EXERCISE AIM:
Whenever a line in the entries includes the word "screenshot", copy that line out.

SOURCE MATERIAL:

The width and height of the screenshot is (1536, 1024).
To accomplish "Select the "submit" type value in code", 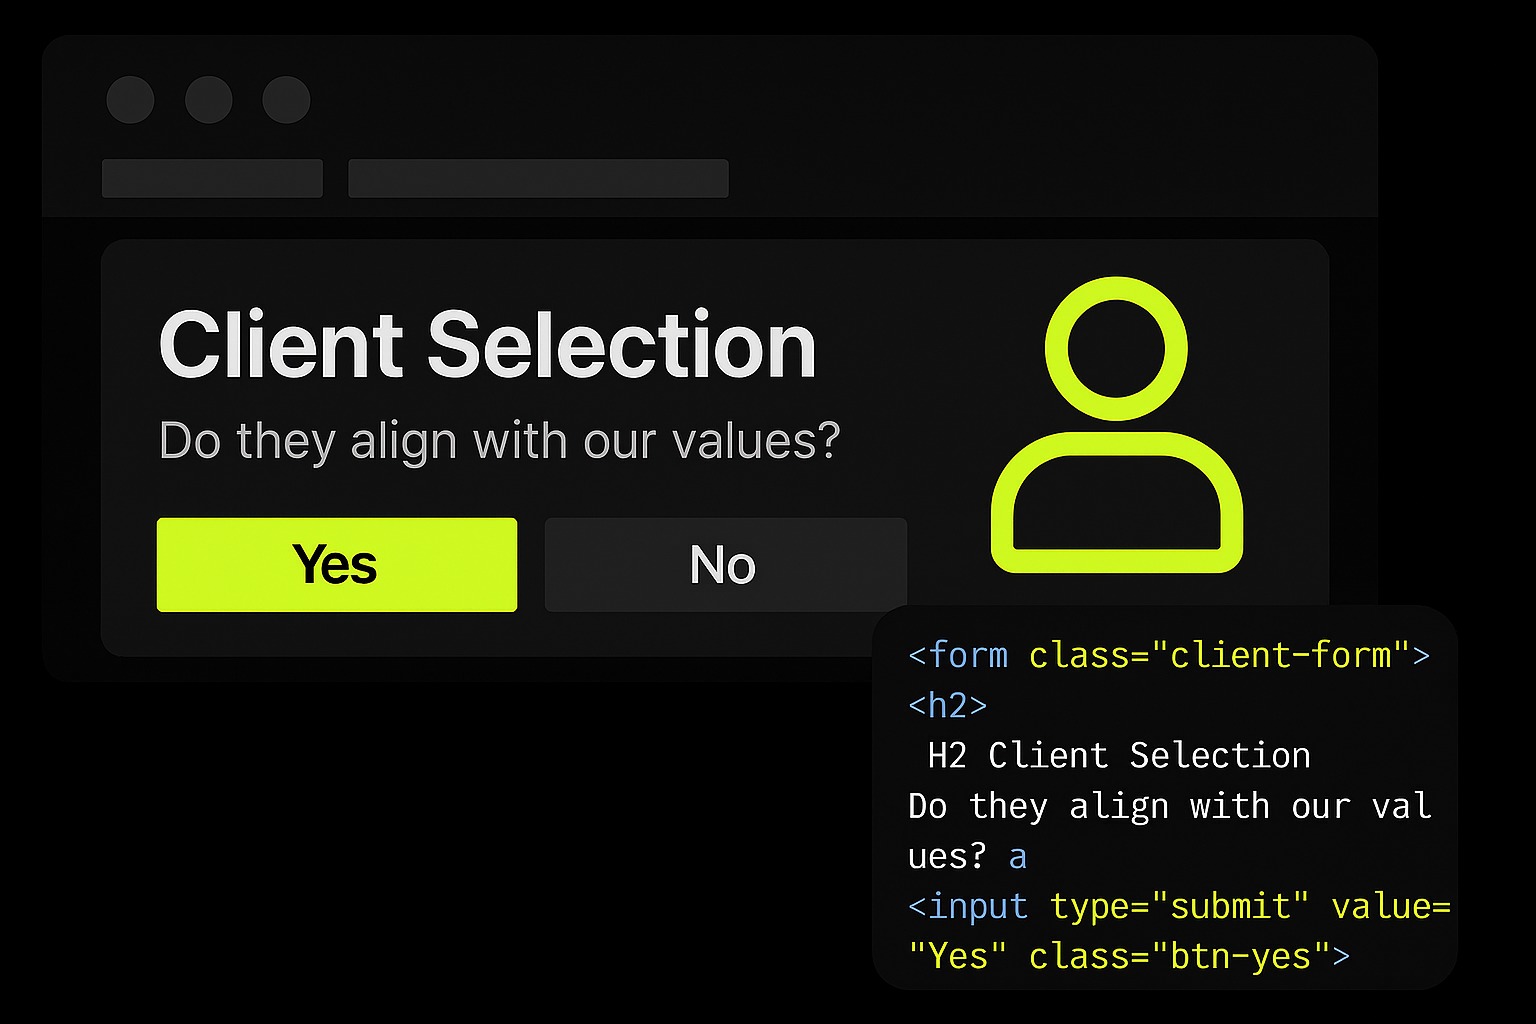I will pyautogui.click(x=1230, y=907).
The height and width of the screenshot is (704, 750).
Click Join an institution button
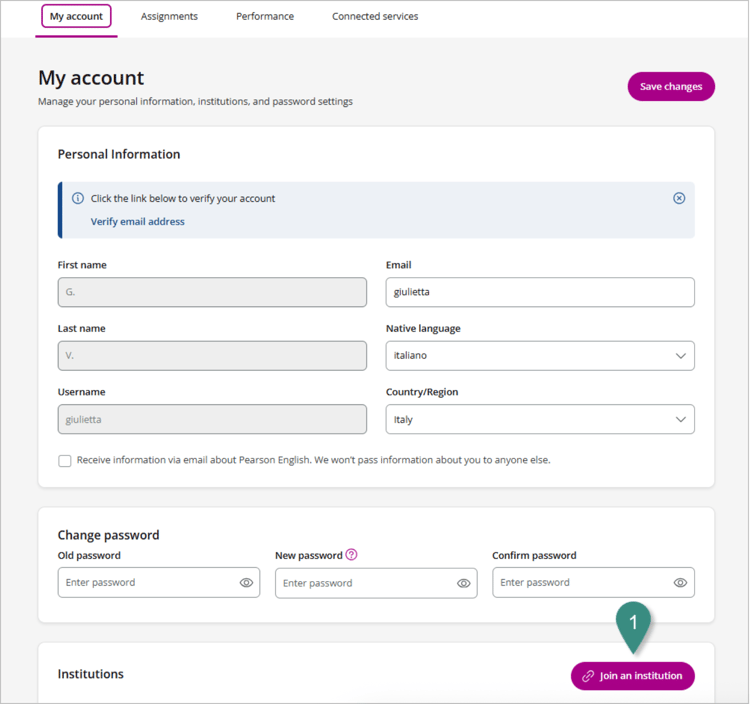pyautogui.click(x=632, y=676)
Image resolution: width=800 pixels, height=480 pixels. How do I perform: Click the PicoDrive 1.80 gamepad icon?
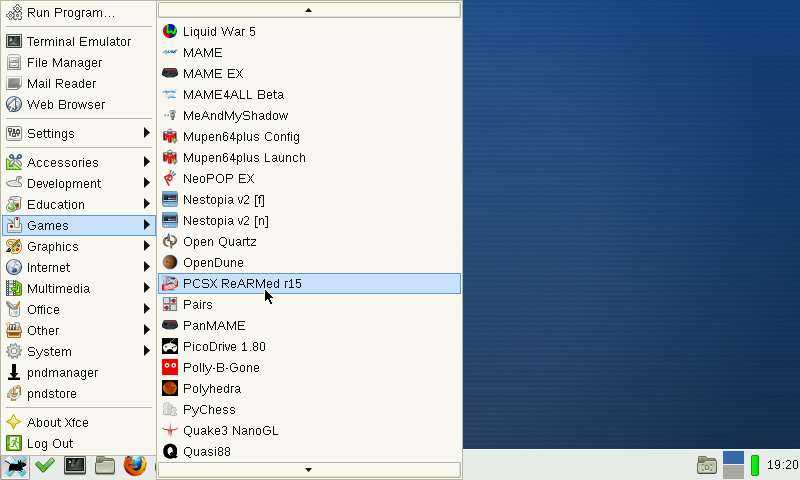(170, 346)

SOLUTION FOR THIS PROBLEM:
The width and height of the screenshot is (1536, 1024).
The height and width of the screenshot is (704, 750).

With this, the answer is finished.